WORK TO DO:
Please render the data from the line containing "Image resolution: width=670" through the line containing "The image size is (2304, 1440). pos(46,629)" as a JSON list of strings, one string per line, with blank lines omitted.

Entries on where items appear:
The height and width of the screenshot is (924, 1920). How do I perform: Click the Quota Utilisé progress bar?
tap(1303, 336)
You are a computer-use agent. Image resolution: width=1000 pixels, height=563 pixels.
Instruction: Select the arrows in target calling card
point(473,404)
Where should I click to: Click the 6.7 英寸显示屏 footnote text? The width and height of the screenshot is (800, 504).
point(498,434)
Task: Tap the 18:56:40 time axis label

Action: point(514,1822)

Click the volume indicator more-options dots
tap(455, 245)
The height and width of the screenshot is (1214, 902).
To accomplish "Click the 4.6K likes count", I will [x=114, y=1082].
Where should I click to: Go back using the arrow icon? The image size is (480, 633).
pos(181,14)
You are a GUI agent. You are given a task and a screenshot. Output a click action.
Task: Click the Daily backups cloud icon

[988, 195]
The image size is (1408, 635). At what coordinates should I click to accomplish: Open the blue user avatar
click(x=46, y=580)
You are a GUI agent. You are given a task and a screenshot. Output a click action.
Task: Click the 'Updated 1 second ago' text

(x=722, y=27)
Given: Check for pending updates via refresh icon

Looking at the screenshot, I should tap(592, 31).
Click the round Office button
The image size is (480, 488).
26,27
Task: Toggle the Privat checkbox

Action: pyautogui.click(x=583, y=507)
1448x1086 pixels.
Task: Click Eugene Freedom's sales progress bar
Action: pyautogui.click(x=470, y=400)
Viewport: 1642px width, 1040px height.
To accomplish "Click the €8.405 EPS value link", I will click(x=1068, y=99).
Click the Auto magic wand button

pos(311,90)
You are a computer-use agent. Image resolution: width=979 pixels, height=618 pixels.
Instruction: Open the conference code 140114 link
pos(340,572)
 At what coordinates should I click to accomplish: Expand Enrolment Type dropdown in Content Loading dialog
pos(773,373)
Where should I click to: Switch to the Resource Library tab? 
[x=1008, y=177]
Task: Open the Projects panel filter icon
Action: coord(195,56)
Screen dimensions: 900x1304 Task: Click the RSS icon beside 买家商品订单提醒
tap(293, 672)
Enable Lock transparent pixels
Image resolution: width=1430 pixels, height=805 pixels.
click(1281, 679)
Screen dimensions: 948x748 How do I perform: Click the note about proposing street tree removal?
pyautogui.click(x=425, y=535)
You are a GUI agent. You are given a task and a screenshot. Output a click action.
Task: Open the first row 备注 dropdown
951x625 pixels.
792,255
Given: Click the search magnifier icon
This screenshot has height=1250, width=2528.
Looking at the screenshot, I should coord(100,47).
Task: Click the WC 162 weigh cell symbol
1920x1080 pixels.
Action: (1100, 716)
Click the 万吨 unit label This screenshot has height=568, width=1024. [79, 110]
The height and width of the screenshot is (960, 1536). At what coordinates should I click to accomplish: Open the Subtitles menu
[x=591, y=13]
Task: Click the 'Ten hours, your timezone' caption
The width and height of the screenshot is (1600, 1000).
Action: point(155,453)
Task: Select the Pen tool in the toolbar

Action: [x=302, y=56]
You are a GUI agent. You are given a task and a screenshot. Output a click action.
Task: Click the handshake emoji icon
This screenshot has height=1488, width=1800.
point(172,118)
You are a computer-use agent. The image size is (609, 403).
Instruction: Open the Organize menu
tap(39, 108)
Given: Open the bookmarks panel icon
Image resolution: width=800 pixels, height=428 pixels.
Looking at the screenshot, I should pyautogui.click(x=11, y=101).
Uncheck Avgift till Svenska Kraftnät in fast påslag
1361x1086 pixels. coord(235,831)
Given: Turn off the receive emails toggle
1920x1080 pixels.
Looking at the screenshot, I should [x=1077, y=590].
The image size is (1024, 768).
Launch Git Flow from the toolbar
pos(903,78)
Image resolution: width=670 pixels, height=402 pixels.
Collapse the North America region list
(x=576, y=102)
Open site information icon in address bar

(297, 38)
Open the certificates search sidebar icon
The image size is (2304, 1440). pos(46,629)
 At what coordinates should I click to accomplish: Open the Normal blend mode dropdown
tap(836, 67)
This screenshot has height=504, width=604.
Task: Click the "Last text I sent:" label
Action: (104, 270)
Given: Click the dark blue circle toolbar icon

WRITTEN ANSWER:
[
  "Image resolution: width=670 pixels, height=402 pixels.",
  "Collapse the North America region list",
  "(x=576, y=102)",
  "Open site information icon in address bar",
  "(297, 38)",
  "Open the certificates search sidebar icon",
  "The image size is (2304, 1440). pos(46,629)"
]